There are several announced expansion plans that may put global production capacity in a more comfortable range around 2010. These include:
• FANP expansion of Romans;
• FANP’s “two facilities” approach in the US;
• Westinghouse BWR assembly expansion;
• KNFC expansion of Taejon; and
• Growing use of Russian production capacity in the West.
But even with these announced plans, there are still some regional concerns (most notably in Japan). And new reactor sales, if realized anywhere near the extent desired, will strain even this expanded fuel fabrication capacity. [Note: First cores put an unusual demand on a fuel fabrication facility. The manufacturing requirement is approximately three times the routine reload requirement and it occurs only once in a relatively short time frame. They are difficult to outsource, because of the impact on reactor performance guarantees.]
Moreover, the current excess capacity is not generally available for new supply. In fact, it exists mostly with a few suppliers. The others will need (at the very least) a new supply strategy with all that that entails. So, if you are a customer of one of these highly utilized suppliers (or if you wish to be), you should take interest in their new reactor successes.
Another new dimension of the market is the rapid run-up in UF6 and SWU prices and the possibility that this may be the new reality. While it is not directly a fuel fabricator’s problem, high commodity prices create some new commercial requirements that are in the normal domain of the fabrication industry.
Time does not permit elaboration but let me say that these include:
• Re-optimization of fuel assembly designs.
• Even higher energy cycle designs, including:
° Higher burnups;
° Higher enrichments;
° Advanced burnable poisons.
• Processing and fabrication of alternative fuels
° RepU;
° RecU and off spec materials;
° MOX.
In simple terms, any design or manufacturing idea that can reduce the demand for virgin uranium has doubled in value over the past year. And if adequacy of uranium supply becomes a deterrent to industrial growth or profitability, these concepts may be “priceless”.
Finally, we believe that there is renewed incentive for comprehensive fuel packages in the new market for the following reasons:
• Facilitates application of alternative fuels;
• Enables/facilitates new market supplier entry (Russia);
• Introduces fabrication supply “discipline” to the commodities market.
This, in turn, portends a growing possibility for horizontal integration and cross- consolidation in the nuclear fuel industry.
Summary
The current fabrication industry was created by the nuclear dynamic of the late 1990s. While there is lingering concern over “ritualized” market segmentation and the associated risk of supply interruption, the industry re-configuration since then has stabilized this business segment more or less favourably on both sides of the table. Fabrication is a viable business with good prospects into the future.

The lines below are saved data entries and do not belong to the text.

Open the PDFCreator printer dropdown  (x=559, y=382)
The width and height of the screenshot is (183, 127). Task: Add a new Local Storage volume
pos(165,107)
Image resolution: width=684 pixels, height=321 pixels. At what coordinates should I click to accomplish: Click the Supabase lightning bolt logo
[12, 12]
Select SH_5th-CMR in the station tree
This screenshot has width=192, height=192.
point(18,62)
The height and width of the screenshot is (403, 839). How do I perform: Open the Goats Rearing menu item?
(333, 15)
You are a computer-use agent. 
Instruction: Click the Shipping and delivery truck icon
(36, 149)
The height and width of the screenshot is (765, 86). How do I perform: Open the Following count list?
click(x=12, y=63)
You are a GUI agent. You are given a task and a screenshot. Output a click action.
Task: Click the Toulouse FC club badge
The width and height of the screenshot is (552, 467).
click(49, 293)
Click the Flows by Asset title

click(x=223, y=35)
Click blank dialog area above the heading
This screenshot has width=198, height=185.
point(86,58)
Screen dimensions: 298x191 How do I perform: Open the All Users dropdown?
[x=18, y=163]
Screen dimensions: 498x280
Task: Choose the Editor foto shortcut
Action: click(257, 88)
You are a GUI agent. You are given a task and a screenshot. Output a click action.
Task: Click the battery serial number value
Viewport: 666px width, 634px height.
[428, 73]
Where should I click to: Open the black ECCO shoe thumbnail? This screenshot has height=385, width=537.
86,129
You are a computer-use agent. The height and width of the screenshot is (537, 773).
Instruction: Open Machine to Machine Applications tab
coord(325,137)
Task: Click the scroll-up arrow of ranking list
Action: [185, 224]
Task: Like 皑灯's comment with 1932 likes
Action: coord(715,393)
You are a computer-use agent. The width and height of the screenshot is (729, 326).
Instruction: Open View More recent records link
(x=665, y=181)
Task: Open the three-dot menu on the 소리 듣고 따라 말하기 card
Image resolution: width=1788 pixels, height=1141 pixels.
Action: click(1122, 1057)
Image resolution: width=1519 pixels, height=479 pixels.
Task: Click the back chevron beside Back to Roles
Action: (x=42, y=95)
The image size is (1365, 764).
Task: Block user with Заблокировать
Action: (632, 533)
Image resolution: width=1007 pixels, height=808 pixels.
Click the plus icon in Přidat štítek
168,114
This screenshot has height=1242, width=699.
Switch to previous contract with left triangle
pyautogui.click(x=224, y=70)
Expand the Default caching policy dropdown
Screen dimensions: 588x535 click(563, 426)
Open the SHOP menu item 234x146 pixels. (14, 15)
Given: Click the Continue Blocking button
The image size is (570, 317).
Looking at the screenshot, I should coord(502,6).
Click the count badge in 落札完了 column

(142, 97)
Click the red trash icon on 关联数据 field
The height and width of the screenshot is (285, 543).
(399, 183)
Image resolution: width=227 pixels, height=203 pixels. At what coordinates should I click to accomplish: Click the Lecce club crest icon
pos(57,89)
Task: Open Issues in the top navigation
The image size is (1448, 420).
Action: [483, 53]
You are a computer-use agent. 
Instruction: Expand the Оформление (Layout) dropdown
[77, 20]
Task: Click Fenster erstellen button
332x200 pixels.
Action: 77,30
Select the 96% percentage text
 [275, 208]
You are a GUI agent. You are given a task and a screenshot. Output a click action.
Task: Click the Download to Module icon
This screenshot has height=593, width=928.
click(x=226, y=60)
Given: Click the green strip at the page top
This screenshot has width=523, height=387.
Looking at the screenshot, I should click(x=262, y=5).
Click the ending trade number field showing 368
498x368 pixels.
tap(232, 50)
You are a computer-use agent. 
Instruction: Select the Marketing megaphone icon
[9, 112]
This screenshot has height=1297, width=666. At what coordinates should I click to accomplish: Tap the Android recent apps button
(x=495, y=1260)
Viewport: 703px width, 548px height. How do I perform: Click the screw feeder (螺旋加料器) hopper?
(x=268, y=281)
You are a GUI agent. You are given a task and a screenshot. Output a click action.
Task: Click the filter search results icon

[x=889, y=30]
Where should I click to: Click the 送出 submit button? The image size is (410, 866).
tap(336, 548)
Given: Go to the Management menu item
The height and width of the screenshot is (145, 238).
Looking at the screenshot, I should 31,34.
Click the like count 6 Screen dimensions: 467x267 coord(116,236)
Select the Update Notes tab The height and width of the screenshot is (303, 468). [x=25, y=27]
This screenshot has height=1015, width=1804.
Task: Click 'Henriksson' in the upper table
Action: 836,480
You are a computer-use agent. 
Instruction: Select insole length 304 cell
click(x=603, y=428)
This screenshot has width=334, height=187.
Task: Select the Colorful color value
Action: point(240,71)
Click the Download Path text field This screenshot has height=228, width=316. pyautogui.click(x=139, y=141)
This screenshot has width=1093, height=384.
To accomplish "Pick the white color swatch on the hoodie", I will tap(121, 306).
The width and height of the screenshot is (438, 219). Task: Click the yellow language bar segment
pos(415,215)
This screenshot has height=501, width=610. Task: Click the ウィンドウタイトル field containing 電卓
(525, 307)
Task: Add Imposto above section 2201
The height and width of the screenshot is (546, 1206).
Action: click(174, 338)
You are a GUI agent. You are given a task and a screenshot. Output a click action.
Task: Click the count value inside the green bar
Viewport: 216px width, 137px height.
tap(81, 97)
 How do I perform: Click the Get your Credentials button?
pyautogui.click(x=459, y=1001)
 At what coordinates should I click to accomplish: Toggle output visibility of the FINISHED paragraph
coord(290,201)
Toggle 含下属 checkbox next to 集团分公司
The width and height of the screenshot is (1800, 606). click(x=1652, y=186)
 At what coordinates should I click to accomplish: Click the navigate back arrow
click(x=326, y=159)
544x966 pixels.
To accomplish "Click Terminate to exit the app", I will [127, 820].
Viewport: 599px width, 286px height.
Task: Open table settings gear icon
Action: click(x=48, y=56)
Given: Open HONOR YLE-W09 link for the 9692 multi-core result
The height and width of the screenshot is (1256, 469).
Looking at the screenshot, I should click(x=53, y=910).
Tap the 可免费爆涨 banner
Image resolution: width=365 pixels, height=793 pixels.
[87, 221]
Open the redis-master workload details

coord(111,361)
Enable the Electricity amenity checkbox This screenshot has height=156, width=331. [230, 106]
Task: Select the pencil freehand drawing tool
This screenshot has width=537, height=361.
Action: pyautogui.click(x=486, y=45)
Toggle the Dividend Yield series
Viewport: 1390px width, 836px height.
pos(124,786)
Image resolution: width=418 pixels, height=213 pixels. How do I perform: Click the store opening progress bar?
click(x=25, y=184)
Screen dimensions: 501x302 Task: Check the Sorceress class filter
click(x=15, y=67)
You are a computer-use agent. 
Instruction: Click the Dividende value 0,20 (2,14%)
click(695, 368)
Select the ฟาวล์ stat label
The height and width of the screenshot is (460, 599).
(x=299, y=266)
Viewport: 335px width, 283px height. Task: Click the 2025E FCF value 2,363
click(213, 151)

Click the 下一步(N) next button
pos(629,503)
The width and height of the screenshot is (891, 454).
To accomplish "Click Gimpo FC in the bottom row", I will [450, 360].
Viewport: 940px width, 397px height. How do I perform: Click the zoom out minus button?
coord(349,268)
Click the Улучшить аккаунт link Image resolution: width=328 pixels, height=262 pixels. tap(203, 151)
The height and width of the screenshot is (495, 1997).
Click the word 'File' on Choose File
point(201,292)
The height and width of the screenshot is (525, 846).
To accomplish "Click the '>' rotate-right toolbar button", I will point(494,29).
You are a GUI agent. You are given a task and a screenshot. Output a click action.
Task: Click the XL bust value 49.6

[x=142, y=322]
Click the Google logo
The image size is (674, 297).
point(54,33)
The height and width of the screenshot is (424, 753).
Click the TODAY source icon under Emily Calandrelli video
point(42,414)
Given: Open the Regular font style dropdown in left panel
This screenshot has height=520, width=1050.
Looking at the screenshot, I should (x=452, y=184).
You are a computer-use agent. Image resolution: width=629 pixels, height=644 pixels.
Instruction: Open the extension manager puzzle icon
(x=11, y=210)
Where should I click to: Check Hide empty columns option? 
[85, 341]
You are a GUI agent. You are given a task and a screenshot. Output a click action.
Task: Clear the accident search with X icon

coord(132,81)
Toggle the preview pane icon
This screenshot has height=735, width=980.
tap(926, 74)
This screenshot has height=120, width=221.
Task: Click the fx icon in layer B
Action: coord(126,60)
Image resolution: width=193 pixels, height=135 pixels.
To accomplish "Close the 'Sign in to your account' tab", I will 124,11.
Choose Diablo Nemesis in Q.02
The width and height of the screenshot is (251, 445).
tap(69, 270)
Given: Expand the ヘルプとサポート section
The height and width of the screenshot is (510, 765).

But the industry is at another inflection point. The advent of new reactor sales will create a (first core) demand for which we are unprepared. And higher priced (potentially scarce) enriched uranium will create some new requirements for new manufacturing capabilities and product re-optimization.
The change in Westinghouse ownership, the emergence of potential new global suppliers and the political developments in major nuclear markets are other important factors in this regard.